However, since it is a simple device and I need to control concurrent access, I would prefer to just have a blocking call.

I have the following code which tries to convert the communications to blocking by using a wait/notify. But when I run it, notifyResults never runs until getStringValue completes. i.e. it will always timeout no matter what the delay.

The btCon object runs on a separate thread already.

I'm sure I am missing something obvious with threading. Could someone kindly point it out?

Thanks

I should also add the the notifyAll blows up with an IllegalMonitorStateException.

I previously tried it with a simple boolean flag and a wait loop. But the same problem existed. notifyResult never runs until after getStringValue completes.

public class BTCommand implements ResultListener{
    String cmd;
    private BluetoothClient btCon;
    private String result;

    public BTCommand (String cmd){
        this.cmd=cmd;
        btCon = BluetoothClient.getInstance();
        btCon.addListener(this);

        System.out.println("[BTCL] BTCommand init");
    }

    public String getStringValue(){
        result = "TIMEOUT";
        btCon.sendCommand(cmd);
        System.out.println("[BTCL] BTCommand getStringValue sent and waiting");

        synchronized (result){
            try {
                result.wait(5000);
            } catch (InterruptedException e) {
                System.out.println("[BTCL] BTCommand getStringValue interrupted");
            }
        }//sync
        System.out.println("[BTCL] BTCommand getStringValue result="+result);

        return result;
    }

    public void notifyResults(String cmd) {
        if(cmd.equalsIgnoreCase(this.cmd)){
            synchronized(result){
                result = btCon.getHash(cmd);
                System.out.println("[BTCL] BTCommand resultReady: "+cmd+"="+result);                
                result.notifyAll();
            }//sync
        }
    }

}
3

There are 3 answers

0
Eugen Martynov On

The code will work ok.

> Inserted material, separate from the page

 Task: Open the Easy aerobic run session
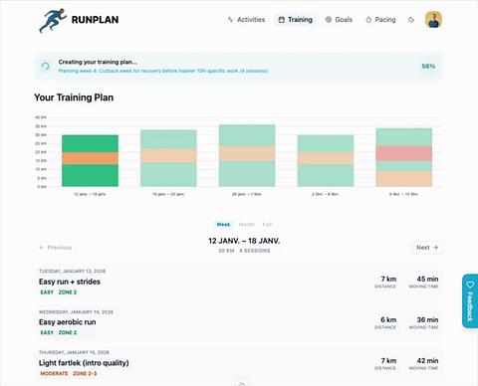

If you will use final object instead of string variable. I'm surprised that you don't get NPE or IMSE.

Create field:

private final Object resultLock = new Object();

Change all synchronized sections to use it instead of string field result.

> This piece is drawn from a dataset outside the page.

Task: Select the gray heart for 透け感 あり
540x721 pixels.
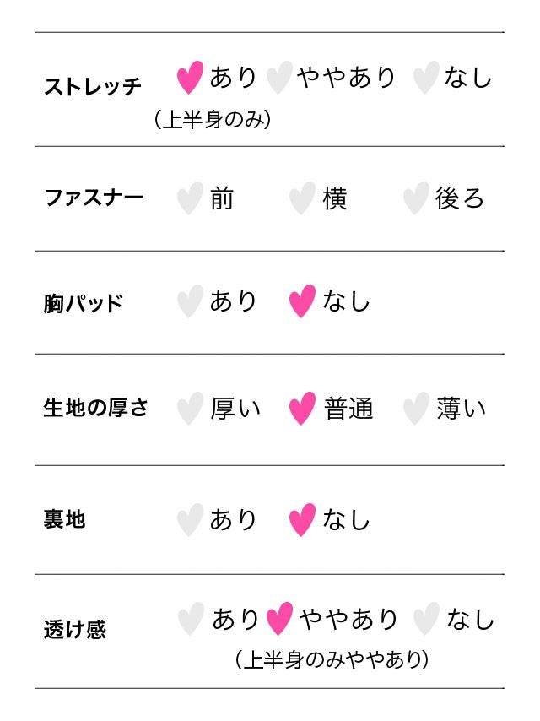Action: click(x=191, y=620)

I don't like magic number 5 sec. I hope you treat null result as timeout in your application.

2
nicholas.hauschild On

It may be more appropriate to use a Latch, Semaphore, or a Barrier, as recommended by Brian Goetz book Java Concurrency in Practice.

These classes will make it easier to write blocking methods, and will likely help to prevent bugs, especially if you are unfamiliar with wait() and notifyAll(). (I am not suggesting that YOU are unfamiliar, it is just a note for others...)

0
Richard On

Since both notifyResults and getStringValue have synchronized clauses on the same object, assuming getStringValues gets to the synchronized section first notifyResults will block at the start of the synchronized clause until getStringValues exits the synchronized area. If I understand, this is the behaviour you're seeing.

Nicholas' advice is probably good, but you may not find any of those implementations in BlackBerry APIs you're using. You may want to have a look at the produce-consumer pattern.